*** THE RECORDS ***
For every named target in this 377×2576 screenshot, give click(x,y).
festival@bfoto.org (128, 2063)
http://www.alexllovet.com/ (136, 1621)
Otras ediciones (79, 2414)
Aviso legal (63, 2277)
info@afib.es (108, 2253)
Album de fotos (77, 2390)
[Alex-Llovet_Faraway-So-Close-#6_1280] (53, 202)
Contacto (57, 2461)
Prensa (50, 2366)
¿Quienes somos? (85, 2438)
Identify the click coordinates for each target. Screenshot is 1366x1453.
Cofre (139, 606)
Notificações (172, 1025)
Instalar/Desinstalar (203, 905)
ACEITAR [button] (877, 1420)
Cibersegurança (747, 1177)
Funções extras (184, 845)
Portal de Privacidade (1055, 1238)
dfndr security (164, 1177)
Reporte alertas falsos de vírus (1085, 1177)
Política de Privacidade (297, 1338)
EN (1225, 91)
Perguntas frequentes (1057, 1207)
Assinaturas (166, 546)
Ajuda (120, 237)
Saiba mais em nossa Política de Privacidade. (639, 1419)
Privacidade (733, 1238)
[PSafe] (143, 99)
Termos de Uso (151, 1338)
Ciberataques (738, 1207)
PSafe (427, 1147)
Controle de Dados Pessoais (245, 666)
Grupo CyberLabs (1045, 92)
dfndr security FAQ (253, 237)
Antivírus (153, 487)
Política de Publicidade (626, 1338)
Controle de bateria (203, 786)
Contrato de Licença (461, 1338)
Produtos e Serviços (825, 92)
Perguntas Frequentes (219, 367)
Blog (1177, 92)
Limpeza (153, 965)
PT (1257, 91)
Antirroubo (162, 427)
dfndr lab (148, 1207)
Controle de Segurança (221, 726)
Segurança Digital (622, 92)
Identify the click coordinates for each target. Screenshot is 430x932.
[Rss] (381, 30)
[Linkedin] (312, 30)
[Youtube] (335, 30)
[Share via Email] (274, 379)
*** End of THE RECORDS ***
*** THE RECORDS ***
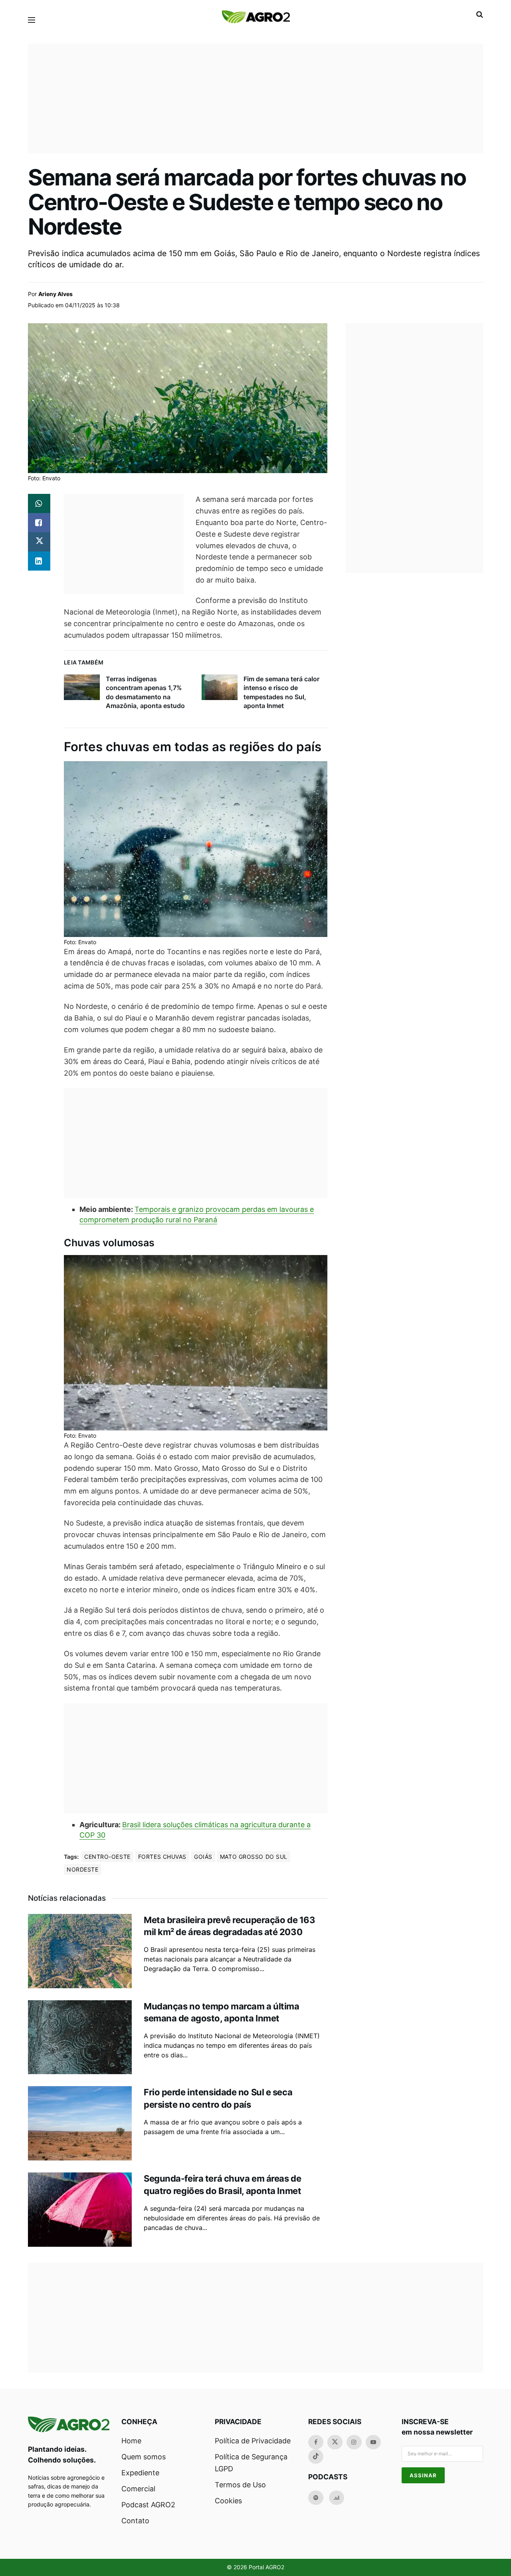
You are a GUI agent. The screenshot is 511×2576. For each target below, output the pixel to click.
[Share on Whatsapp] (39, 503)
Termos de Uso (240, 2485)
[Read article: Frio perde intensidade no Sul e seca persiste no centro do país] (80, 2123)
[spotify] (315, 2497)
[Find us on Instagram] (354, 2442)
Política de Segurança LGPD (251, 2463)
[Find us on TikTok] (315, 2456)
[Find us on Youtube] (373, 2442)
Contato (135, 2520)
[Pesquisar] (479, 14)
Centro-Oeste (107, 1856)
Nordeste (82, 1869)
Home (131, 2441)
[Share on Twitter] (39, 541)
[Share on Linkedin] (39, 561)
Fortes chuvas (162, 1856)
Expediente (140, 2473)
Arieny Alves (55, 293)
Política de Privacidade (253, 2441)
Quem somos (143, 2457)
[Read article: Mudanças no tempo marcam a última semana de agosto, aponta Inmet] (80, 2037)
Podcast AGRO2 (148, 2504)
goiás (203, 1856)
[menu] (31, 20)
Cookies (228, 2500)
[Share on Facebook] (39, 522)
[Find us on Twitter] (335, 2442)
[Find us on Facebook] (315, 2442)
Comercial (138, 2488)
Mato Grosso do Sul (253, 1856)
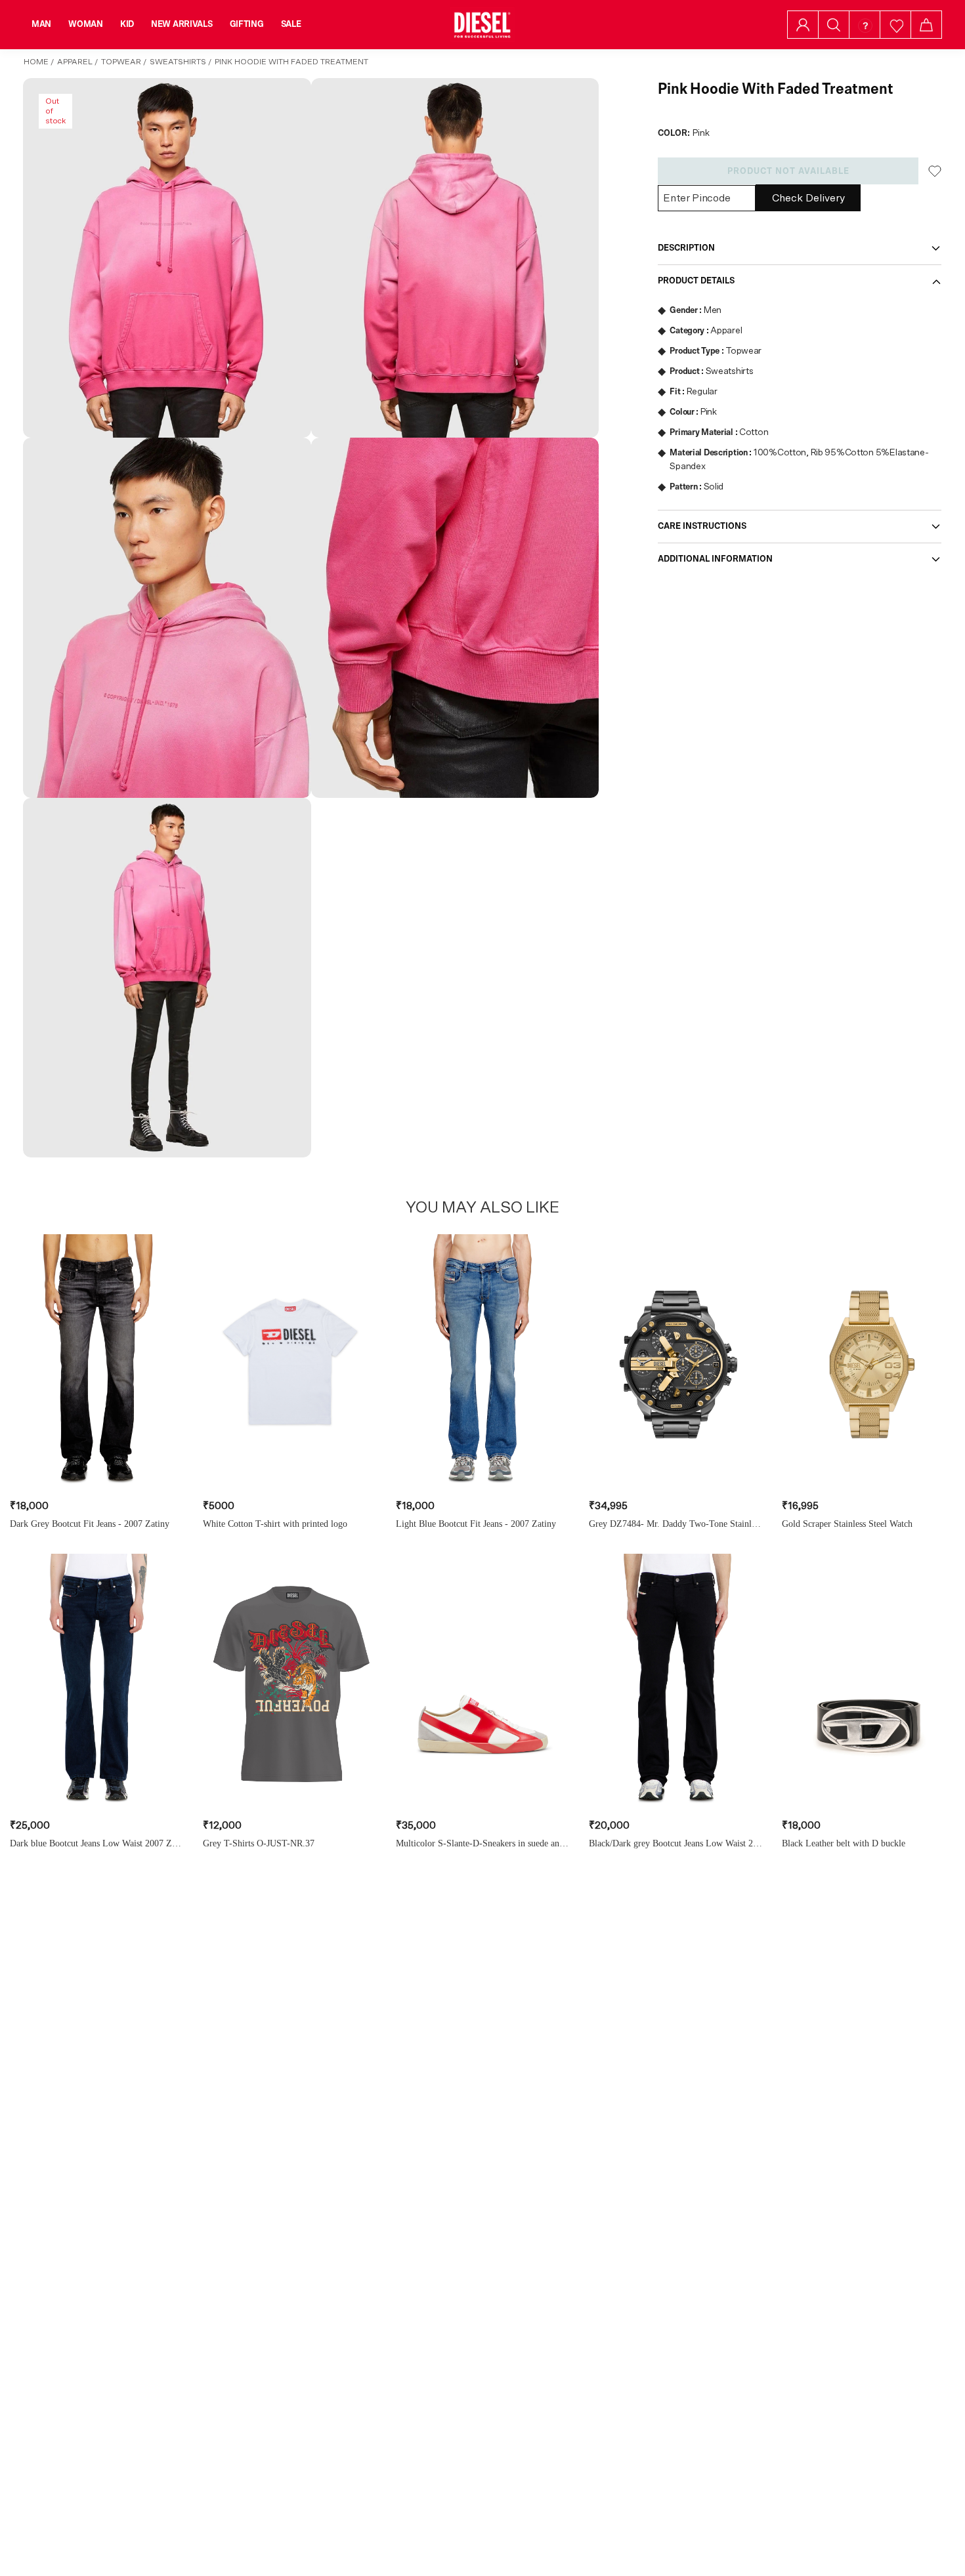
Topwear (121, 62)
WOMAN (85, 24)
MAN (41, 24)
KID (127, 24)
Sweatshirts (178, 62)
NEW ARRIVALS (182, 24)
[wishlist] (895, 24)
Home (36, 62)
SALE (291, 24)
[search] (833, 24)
*** End of THE RECORDS ***
*** THE RECORDS ***
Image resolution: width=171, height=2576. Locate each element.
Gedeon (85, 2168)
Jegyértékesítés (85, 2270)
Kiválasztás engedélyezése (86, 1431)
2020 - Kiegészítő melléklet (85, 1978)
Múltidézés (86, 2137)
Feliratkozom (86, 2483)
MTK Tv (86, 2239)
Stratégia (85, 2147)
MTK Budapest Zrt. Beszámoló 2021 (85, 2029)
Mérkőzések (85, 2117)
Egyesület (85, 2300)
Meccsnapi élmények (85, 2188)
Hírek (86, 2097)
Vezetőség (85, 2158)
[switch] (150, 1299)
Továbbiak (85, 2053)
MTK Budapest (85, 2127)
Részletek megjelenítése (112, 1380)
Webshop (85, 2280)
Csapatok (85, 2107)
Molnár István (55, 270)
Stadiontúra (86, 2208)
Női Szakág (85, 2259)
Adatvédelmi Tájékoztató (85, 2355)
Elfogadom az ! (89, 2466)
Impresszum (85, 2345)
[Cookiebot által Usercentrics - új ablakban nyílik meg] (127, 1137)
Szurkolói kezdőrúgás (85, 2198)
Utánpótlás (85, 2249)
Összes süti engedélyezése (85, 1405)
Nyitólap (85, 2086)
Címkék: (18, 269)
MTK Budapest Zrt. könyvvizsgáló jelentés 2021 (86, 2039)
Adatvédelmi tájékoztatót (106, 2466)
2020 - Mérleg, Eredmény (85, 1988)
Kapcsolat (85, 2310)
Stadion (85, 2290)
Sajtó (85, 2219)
*** End of THE RECORDS ***
- [EXERCISE PROMPT]: Reproduce exactly the section above that begins at the line containing "Prensa (50, 2366)" and ends at the line containing "Segurança Digital (622, 92)", leaving out all other lines.

- [ANSWER TO THIS TASK]:
Prensa (50, 2366)
¿Quienes somos? (85, 2438)
Identify the click coordinates for each target. Screenshot is 1366x1453.
Cofre (139, 606)
Notificações (172, 1025)
Instalar/Desinstalar (203, 905)
ACEITAR [button] (877, 1420)
Cibersegurança (747, 1177)
Funções extras (184, 845)
Portal de Privacidade (1055, 1238)
dfndr security (164, 1177)
Reporte alertas falsos de vírus (1085, 1177)
Política de Privacidade (297, 1338)
EN (1225, 91)
Perguntas frequentes (1057, 1207)
Assinaturas (166, 546)
Ajuda (120, 237)
Saiba mais em nossa Política de Privacidade. (639, 1419)
Privacidade (733, 1238)
[PSafe] (143, 99)
Termos de Uso (151, 1338)
Ciberataques (738, 1207)
PSafe (427, 1147)
Controle de Dados Pessoais (245, 666)
Grupo CyberLabs (1045, 92)
dfndr security FAQ (253, 237)
Antivírus (153, 487)
Política de Publicidade (626, 1338)
Controle de bateria (203, 786)
Contrato de Licença (461, 1338)
Produtos e Serviços (825, 92)
Perguntas Frequentes (219, 367)
Blog (1177, 92)
Limpeza (153, 965)
PT (1257, 91)
Antirroubo (162, 427)
dfndr lab (148, 1207)
Controle de Segurança (221, 726)
Segurança Digital (622, 92)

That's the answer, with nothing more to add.